Peter Schiff called Jamie Dimon’s proposal to subject stablecoin issuers to bank-style regulation ‘nonsense’, saying stablecoins lack FDIC insurance and use different reserve models.

Economist and gold advocate Peter Schiff criticized JPMorgan Chase CEO Jamie Dimon’s call to apply bank rules to stablecoin issuers, calling the comparison “nonsense” in a social media post. Schiff said stablecoins are not FDIC-insured and do not operate like traditional banks.

Dimon has argued that firms offering bank-like services should face comparable oversight. He pointed to FDIC insurance, community reinvestment obligations, branch access rules and extensive regulatory scrutiny as standards banks meet, adding: “If he takes deposits like a bank, he should have bank rules.” Dimon also said people remain free to buy cryptocurrency but regulators should ensure fairness.

Schiff wrote that major stablecoin issuers generally maintain one-to-one reserves backed by cash and short-term U.S. Treasury bills, while banks use fractional-reserve deposits to make loans.
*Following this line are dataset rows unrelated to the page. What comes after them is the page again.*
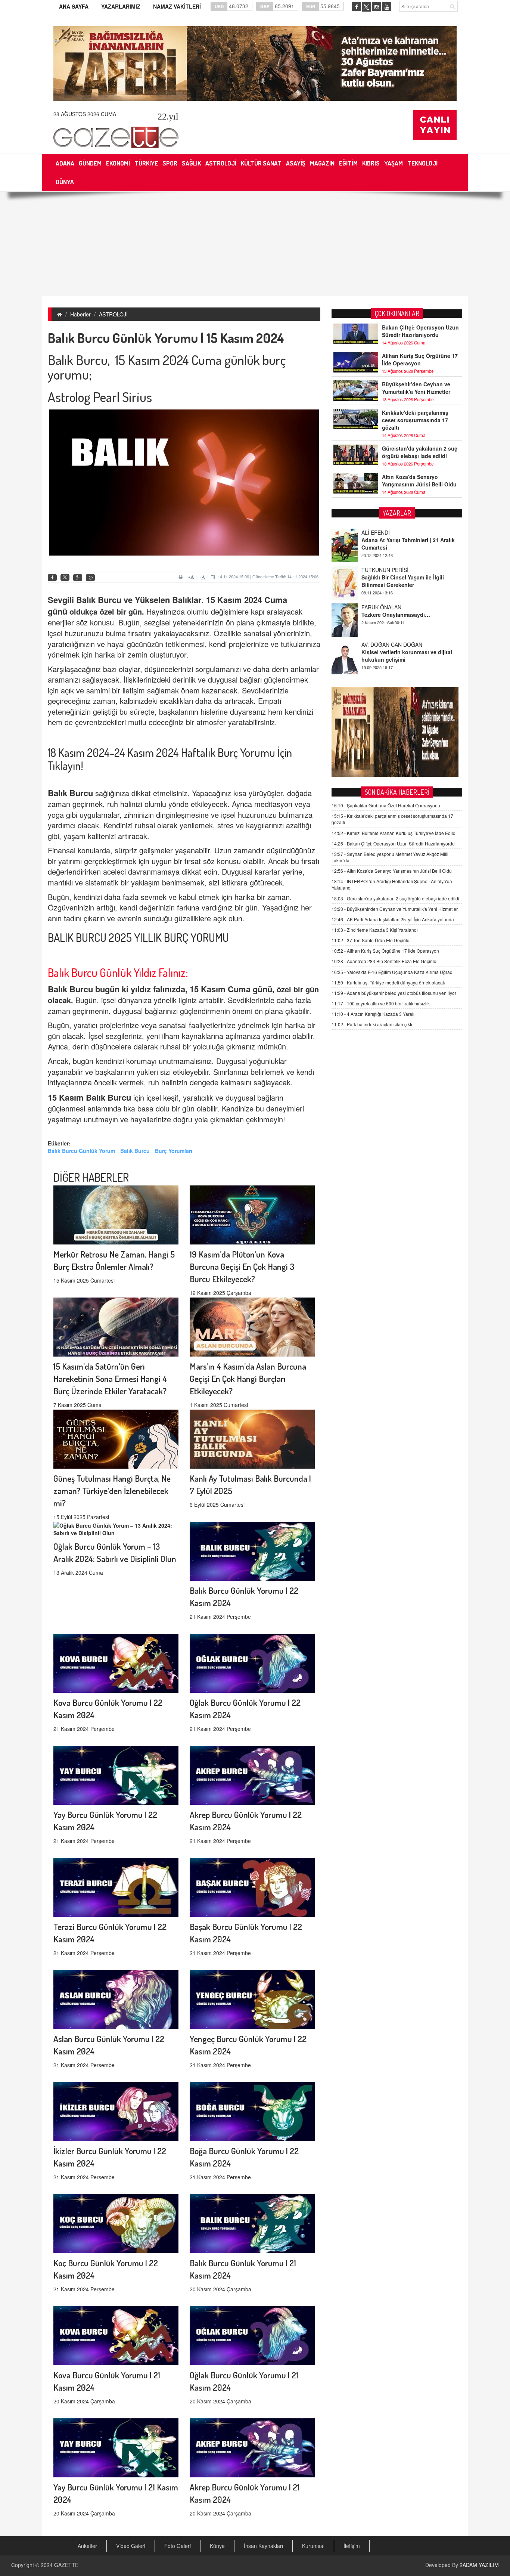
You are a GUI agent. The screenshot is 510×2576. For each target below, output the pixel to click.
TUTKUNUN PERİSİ (384, 532)
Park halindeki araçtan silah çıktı (372, 1024)
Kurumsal (313, 2545)
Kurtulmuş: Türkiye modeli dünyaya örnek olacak (388, 982)
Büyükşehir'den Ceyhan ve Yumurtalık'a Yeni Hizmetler (416, 387)
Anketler (87, 2545)
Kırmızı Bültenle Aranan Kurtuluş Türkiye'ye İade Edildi (394, 833)
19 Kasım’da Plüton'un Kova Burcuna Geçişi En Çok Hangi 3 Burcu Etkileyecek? (242, 1266)
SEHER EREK (377, 644)
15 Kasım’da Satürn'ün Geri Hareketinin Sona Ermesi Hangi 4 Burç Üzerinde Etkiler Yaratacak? (110, 1378)
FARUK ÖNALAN (381, 569)
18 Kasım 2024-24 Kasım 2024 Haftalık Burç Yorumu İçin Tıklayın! (170, 759)
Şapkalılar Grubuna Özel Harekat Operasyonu (386, 805)
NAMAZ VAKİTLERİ (177, 6)
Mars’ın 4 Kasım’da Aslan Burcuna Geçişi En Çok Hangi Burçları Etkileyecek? (248, 1378)
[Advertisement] (255, 244)
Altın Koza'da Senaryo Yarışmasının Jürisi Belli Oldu (419, 480)
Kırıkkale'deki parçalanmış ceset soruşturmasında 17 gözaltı (415, 420)
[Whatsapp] (90, 578)
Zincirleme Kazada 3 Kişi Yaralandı (375, 930)
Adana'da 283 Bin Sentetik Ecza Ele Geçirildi (385, 961)
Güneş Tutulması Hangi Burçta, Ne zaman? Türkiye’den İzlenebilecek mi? (112, 1490)
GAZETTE (66, 2565)
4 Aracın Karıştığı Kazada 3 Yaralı (373, 1014)
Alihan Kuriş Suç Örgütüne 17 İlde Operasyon (420, 359)
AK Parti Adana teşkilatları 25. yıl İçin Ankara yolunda (393, 919)
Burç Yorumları (173, 1150)
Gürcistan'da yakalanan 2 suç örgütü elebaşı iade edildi (419, 452)
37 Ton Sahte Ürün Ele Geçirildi (371, 940)
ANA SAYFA (73, 6)
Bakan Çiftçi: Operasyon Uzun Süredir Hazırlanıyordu (420, 331)
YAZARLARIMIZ (120, 6)
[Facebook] (52, 578)
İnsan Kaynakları (263, 2545)
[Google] (77, 578)
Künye (217, 2545)
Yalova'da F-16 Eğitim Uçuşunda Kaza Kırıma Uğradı (393, 972)
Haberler (80, 314)
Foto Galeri (177, 2545)
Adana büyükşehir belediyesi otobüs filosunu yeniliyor (394, 993)
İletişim (351, 2545)
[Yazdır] (181, 577)
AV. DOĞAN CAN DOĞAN (391, 607)
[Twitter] (64, 577)
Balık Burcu (135, 1150)
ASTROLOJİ (113, 314)
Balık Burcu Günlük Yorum (81, 1150)
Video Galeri (130, 2545)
He argued that applying bank capital and compliance requirements to reserve-backed stablecoin issuers would not reflect how those firms operate.

The debate has intensified as the Senate Banking Committee advanced the Digital Asset Market Clarity Act, known as the CLARITY Act, in a 15-9 bipartisan vote on May 14. The bill would create a federal framework for digital asset markets and clarify oversight roles for securities and derivatives regulators.

Regulators face a choice over how to classify digital asset firms that offer yield-like products: as banks, as payment firms, or as a separate category. That decision would affect reserve disclosure rules, capital and liquidity requirements, and how rewards or interest on stablecoin holdings are treated and supervised.

Dimon has singled out Coinbase and its CEO, Brian Armstrong, in his critique, saying some firms seek regulatory changes that would let them avoid bank obligations. Industry participants have pressed for clearer rules; others, including Schiff, have opposed applying bank-style capital and compliance regimes to stablecoin issuers.